No two El Niño-Southern Oscillation (ENSO) events evolve the same way. Transitions from one ENSO event to another occur in various ways and constitute a key component of ENSO complexity. While ENSO complexity in amplitude, periodicity, and spatial patterns has been frequently studied, ENSO transition complexity has not yet been systematically explored in either the observations or climate model simulations. This dissertation uses statistical analyses and numerical modeling experiments to develop a dynamical framework that can explain how three key transition patterns of ENSO (i.e., episodic, cyclic, and multi-year ENSOs) are produced, and further applies this framework to examine these ENSO transitions in contemporary climate models and to project future changes of the transition complexity.

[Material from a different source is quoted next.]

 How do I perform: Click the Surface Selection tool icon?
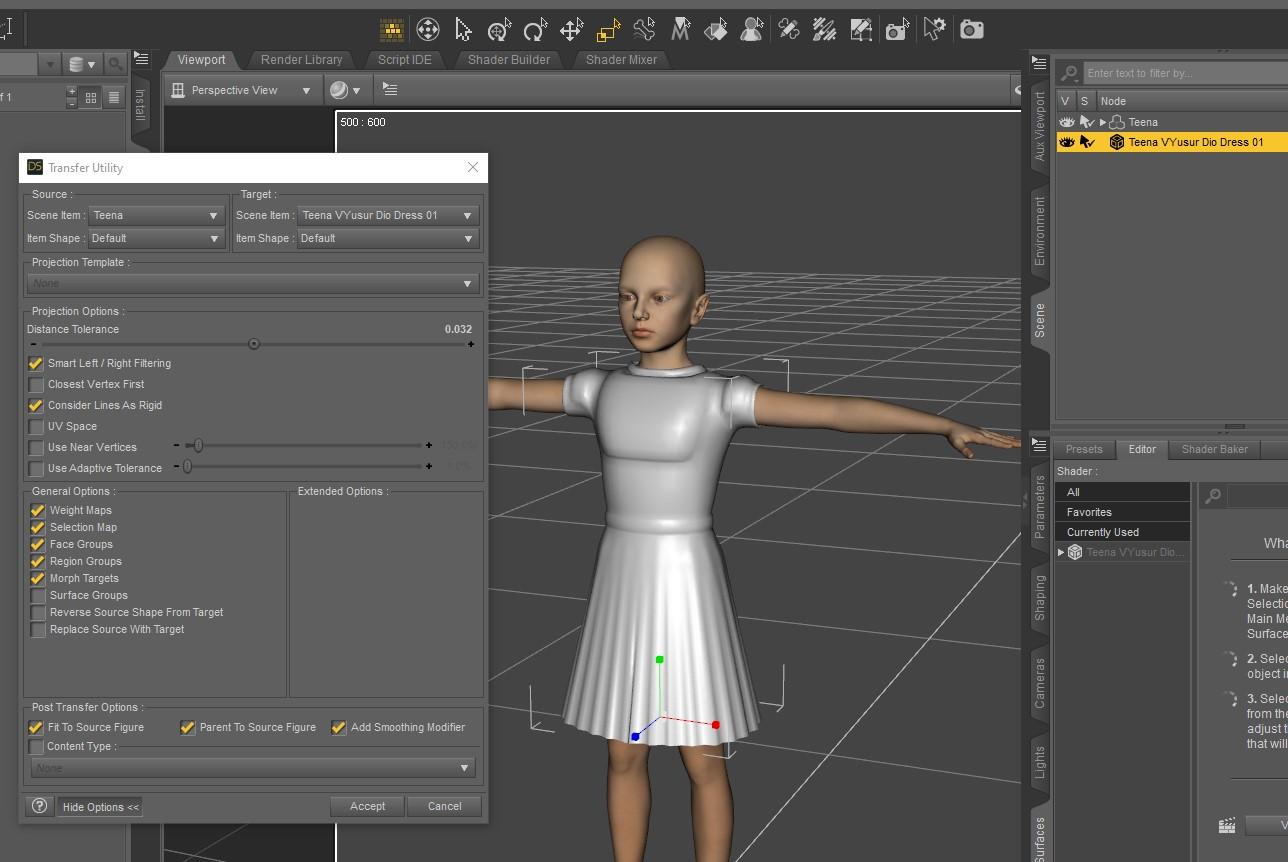(x=716, y=30)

This dissertation finds that the occurrence of the three ENSO transitions depends on two primary onset mechanisms of ENSO. The tropical Pacific onset (TP-onset) mechanism initiates sea surface temperature (SST) anomalies in the equatorial eastern Pacific through thermocline variations, while the subtropical Pacific onset (SP-onset) mechanism brings the subtropical SST anomalies into the equatorial central Pacific through a series of subtropical couplings. The TP-onset mechanism is found to mainly produce the cyclic ENSO transition and, as a result, contributes to reduced ENSO transition complexity. In contrast, the SP-onset mechanism is found to be capable of producing all three transitions and is a key source of the transition complexity. While the TP-onset mechanism has maintained its strength in the past six decades, the SP-onset mechanism became more important in producing ENSO events since the early-1990s. The intensified SP-onset mechanism increases ENSO complexity and can be a factor for the changing ENSO properties observed in the 21st century.

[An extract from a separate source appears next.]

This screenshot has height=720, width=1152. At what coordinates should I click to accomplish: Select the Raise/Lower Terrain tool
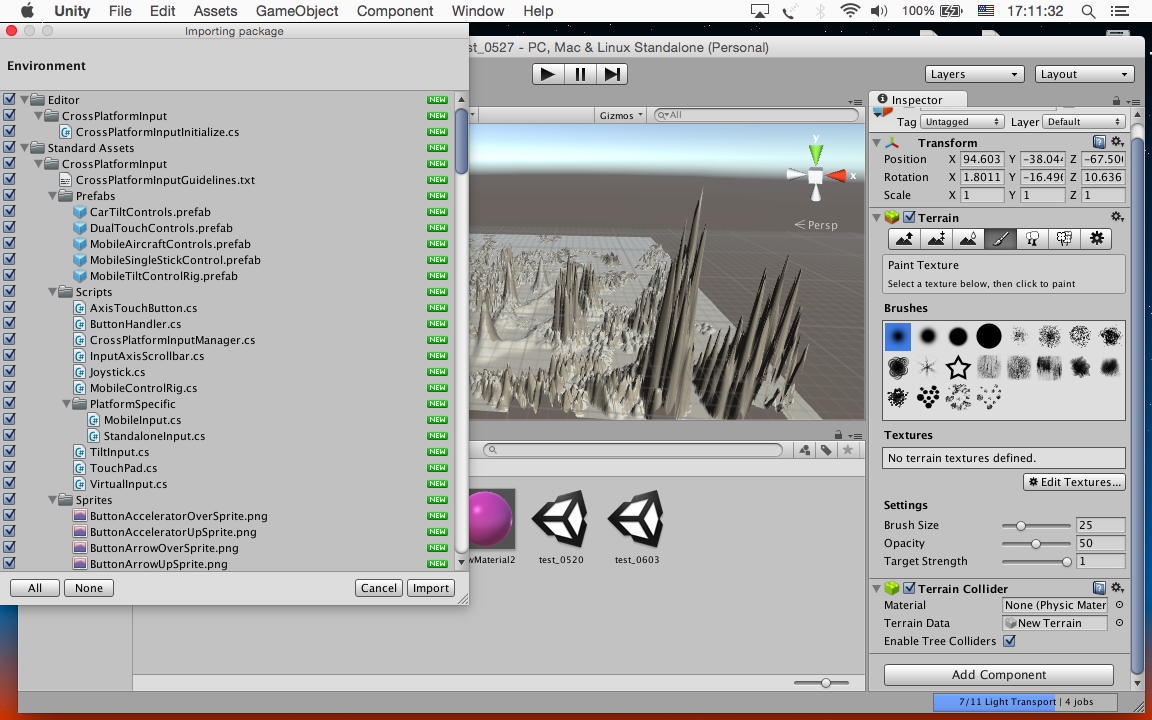904,239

By further focusing on the SP-onset mechanism, this dissertation finds that the tropical mean state of SSTs can control the occurrence of cyclic and multi-year ENSO transitions. Specifically, the mean SST in the eastern equatorial Pacific controls the frequency of cyclic transitions related to the SP-onset mechanism, while the mean SST in the central equatorial Pacific is responsible for the multi-year transitions. This control arises from the fact that the mean state SST determines how easily the anomalous warming/cooling from an ENSO event can excite deep convective heating in each region to activate the SP-onset mechanism and trigger another ENSO event in the following year. In a future warmer world, this mean state control is projected to increase the cyclic transition but decrease the multi-year transition of ENSO.

In this dissertation, ENSO transition complexity is also compared between observations and contemporary climate model simulations. The El Niño transition complexity is found to be dominated in order by the episodic transition, cyclic transition, and multi-year transition. Interestingly, the reversed order is discovered for the La Niña transition complexity (multi-year, cyclic, and then episodic La Niña). This asymmetry between El Nino and La Niña transitions results from two reasons: 1) the SP-onset mechanism generates episodic El Niño more than the episodic La Niña due to the nonlinear growth of the equatorial wind anomalies it induces, 2) the nonlinear responses of the SP-onset mechanism to tropical Pacific mean SSTs favor more multi-year La Niña than multi-year El Niño. Contemporary models realistically produce the observed transition complexity for El Niño but fail to simulate the reversed order of La Niña transitions. These deficiencies arise from a weak subtropical onset mechanism in the models and a cold bias in tropical Pacific mean-state.

Findings from this dissertation offer a novel perspective to understand and study ENSO complexity dynamics, which is a new area of ENSO research. The dynamical framework developed has the potential to branch a critical new direction of understanding ENSO dynamics, properties, and activities in present, past, and future climates.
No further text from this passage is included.